Facebook's Nick McDonnell and Mia Garlick before the Justice Select Committee. Photo / Supplied
Facebook has admitted to New Zealand politicians it needs to be more transparent and accountable, and signalled it is open to a form of regulation.
The comments came as top executives fronted Parliament's justice select committee for the first time, explaining the social media giant's actions during Election 2020 and also revealing the scale of the "adversarial" nature of the internet, having removed 2.6 billion fake accounts in just the second half of 2020 globally.
Facebook has come under fire around the world for its influence during elections, particularly in the United States and in relation to Cambridge Analytica. Several countries, along with the European Union, have sought to regulate the social media giant to provide more transparency and accountability.
New Zealand intelligence agencies on Tuesday told the committee there had been no such influences during the New Zealand election.
However, Facebook had suspended accounts of minor political parties Advance NZ and the Outdoors Party during the election, on the grounds that they were spreading misinformation about the ongoing pandemic.
Facebook's Australia, New Zealand and Pacific regional public policy director Mia Garlick said since Covid-19 was declared a global pandemic in January last year it had removed over 80 million pieces of "harmful" misinformation.
In just the second half of 2020, during which the New Zealand election ran, it removed over 2.6 billion fake accounts globally - over 99.2 per cent before they were reported, Garlick said. She had no specific data for New Zealand.
They employed local fact-checkers globally for non-Covid related content, spending over $100 million, including contracting AAP in New Zealand, which hired New Zealand journalists.
Garlick said this was in recognition it was "not appropriate" for a US-based multinational company to decide what the truth was.
Where such content was deemed false, Facebook de-prioritised it within the algorithm, Garlick said.
Facebook's NZ/Pacific head of public policy Nick McDonnell said statements from politicians were exempt.
During the election they had promoted the electoral process, and run a fake news awareness campaign alongside NetSafe, which reached 1.6 million people on social media, he said.

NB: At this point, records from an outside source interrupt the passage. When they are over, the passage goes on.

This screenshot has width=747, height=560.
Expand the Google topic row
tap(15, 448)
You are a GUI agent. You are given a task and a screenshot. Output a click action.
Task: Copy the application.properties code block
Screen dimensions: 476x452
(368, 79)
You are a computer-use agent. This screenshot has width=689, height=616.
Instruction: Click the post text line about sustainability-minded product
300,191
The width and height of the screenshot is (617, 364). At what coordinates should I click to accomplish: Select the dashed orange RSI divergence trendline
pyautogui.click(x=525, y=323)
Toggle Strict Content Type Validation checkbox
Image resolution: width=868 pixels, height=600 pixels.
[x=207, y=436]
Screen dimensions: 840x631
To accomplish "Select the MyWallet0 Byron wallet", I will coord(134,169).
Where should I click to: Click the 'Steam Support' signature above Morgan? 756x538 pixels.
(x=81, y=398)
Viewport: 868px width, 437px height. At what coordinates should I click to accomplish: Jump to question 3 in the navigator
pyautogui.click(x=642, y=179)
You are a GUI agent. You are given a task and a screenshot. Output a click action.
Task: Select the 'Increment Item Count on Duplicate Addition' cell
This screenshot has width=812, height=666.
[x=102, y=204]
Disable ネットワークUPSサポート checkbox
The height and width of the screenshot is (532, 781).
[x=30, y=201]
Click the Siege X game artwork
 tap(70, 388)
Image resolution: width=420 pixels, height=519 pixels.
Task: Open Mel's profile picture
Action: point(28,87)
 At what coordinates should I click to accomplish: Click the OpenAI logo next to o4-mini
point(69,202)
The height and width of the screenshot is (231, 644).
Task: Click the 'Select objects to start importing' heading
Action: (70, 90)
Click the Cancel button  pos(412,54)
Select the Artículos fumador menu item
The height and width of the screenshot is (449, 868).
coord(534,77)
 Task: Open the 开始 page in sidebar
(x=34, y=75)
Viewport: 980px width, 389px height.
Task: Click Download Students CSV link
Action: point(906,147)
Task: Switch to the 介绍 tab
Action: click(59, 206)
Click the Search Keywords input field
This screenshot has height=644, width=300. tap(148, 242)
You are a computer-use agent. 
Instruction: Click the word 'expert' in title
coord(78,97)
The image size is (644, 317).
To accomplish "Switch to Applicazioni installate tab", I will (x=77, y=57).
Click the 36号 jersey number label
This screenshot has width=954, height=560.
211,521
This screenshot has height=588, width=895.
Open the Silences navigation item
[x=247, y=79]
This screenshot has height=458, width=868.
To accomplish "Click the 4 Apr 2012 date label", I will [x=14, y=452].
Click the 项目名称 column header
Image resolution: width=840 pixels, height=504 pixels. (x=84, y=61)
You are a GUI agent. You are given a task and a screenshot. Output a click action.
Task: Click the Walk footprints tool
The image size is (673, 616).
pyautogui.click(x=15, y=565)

Transparency tools, requiring disclosure of who is behind ads and paid posts, were made mandatory in the middle of the year for official party accounts, he said.
This made public behind-the-scenes details of adverts such as which demographics saw the advert.
Green Party justice spokesperson Golriz Ghahraman said she had "grave concerns" around the platform, having heard from intelligence services and the Electoral Commission their own concerns around data privacy and spread of misinformation.
She said the company had the power to protect data, but questioned what exactly it was doing given continued leaks and misinformation.
Since the 2018 Cambridge Analytica scandal for which Facebook founder Mark Zuckerberg apologised, 63,714 New Zealand users had their data leaked or harvested from the social media platform, she said.
In April this year the personal data of over 500 million Facebook users globally was also leaked, she said.
That data was "used quite often in political manipulation".
"I don't think you should be left to be self-governing anymore.
"The time of us treating you as the postman, rather than the publisher, it has passed. You are the publisher, and we hold publishers to account in a very different way online."
Garlick said she thought they were "slightly different to a publisher", and stated the company's community standards were transparent and updated every two weeks.